Super Typhoon Haiyan has top sustained wind gusts of 170 mph, according to the Joint Typhoon Warning Center, and is heading northwest toward the Philippines. Landfall is likely early Friday local time (or Thursday night in the United States).
A typhoon becomes a super typhoon when its wind reaches 150 mph, the Weather Channel reported. Haiyan is equivalent to a Category 5 hurricane and is probably the most powerful storm on earth this year, according to meteorologist Ryan Maue of WeatherBell.
Haiyan should have wind gusts of about 155 mph when it hits land, which would make it a strong Category 4 hurricane.

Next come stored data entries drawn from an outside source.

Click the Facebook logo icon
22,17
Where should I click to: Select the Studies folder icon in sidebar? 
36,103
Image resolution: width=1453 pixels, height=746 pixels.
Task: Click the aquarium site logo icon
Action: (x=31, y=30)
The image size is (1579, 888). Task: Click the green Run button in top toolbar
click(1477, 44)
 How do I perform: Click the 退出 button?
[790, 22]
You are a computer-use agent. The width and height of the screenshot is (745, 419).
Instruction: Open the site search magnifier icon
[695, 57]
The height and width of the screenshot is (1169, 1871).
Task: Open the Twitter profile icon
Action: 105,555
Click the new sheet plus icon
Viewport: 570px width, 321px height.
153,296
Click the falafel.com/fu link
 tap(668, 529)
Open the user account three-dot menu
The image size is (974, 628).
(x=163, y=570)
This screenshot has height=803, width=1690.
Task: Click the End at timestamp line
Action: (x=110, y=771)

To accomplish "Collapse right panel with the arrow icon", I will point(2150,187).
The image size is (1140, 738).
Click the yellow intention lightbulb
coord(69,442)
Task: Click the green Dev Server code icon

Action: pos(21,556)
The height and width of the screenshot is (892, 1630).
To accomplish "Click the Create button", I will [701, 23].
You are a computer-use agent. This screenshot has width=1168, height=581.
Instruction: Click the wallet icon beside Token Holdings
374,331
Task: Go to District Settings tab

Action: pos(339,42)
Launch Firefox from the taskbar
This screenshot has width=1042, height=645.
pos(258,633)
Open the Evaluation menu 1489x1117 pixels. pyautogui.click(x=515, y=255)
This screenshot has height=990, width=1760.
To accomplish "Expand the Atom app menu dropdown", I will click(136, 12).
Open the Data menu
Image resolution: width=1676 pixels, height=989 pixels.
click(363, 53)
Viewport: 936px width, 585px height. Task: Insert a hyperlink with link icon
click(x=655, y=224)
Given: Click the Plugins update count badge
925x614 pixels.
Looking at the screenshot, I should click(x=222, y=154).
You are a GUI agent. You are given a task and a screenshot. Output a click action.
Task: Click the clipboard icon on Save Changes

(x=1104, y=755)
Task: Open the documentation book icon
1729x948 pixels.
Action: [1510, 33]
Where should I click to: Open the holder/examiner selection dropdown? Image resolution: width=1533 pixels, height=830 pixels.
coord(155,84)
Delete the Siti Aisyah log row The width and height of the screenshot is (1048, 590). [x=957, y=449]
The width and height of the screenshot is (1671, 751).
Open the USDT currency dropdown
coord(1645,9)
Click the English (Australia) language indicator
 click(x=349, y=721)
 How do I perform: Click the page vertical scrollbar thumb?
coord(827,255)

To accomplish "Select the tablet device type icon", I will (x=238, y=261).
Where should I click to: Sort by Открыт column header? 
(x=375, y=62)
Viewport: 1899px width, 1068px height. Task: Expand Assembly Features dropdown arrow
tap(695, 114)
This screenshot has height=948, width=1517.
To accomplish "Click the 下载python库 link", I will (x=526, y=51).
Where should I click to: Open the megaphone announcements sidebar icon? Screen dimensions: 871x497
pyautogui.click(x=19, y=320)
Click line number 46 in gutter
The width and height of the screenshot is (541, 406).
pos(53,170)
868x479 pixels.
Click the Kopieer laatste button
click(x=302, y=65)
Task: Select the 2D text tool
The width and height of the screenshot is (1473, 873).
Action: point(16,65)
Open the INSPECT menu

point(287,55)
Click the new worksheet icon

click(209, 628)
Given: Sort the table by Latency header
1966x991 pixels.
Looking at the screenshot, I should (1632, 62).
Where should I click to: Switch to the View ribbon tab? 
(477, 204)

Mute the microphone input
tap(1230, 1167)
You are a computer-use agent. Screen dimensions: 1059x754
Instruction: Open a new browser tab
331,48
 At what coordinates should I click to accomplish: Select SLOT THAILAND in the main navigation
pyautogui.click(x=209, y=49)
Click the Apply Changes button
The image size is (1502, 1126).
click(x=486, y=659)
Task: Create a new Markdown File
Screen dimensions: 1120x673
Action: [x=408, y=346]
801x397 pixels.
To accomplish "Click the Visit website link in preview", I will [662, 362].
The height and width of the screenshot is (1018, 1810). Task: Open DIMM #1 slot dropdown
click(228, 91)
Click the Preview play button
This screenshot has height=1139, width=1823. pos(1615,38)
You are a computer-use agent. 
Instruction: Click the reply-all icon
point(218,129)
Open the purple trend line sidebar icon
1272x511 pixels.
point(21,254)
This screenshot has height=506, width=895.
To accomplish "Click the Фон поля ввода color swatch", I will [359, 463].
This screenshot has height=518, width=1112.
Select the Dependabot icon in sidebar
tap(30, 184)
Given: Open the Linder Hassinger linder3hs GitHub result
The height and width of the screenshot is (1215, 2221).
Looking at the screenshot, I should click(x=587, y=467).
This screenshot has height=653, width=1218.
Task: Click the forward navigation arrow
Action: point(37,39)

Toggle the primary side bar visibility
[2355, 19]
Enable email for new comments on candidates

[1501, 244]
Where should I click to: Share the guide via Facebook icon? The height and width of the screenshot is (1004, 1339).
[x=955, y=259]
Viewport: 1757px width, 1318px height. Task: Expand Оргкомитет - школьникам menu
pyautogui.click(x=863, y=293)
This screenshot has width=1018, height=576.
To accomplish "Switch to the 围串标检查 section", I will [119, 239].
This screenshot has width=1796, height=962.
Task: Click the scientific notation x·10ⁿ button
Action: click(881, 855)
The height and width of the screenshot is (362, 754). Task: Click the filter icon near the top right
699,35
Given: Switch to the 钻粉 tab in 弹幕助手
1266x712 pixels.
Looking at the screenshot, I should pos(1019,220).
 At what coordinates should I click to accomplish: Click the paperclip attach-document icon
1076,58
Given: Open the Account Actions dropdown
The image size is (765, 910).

“Rain totals along the path of Haiyan could top 8 inches,” said AccuWeather meteorologist Kristina Pydynowski. Mudslides are a serious concern in the higher terrain, she said, where localized totals of 10 to 12 inches are possible.
The storm should roar near the capital city of Manila, home of 12 million people, late Friday or early Saturday local time, the Weather Channel predicted.
Several typhoons and tropical storms have battered the Philippines this year, killing at least 30 people. The nation is also recovering from an earthquake that killed more than 150 people last month.
The typhoon is the fourth Category 5storm on the planet this year and the fourth in the western Pacific, according to Weather Underground meteorologist Jeff Masters.
Haiyan, which is the Chinese word for a petrel seabird, is referred to as “Yolanda” in the Philippines, Masters said. It is the 28th named storm of the 2013 western Pacific typhoon season.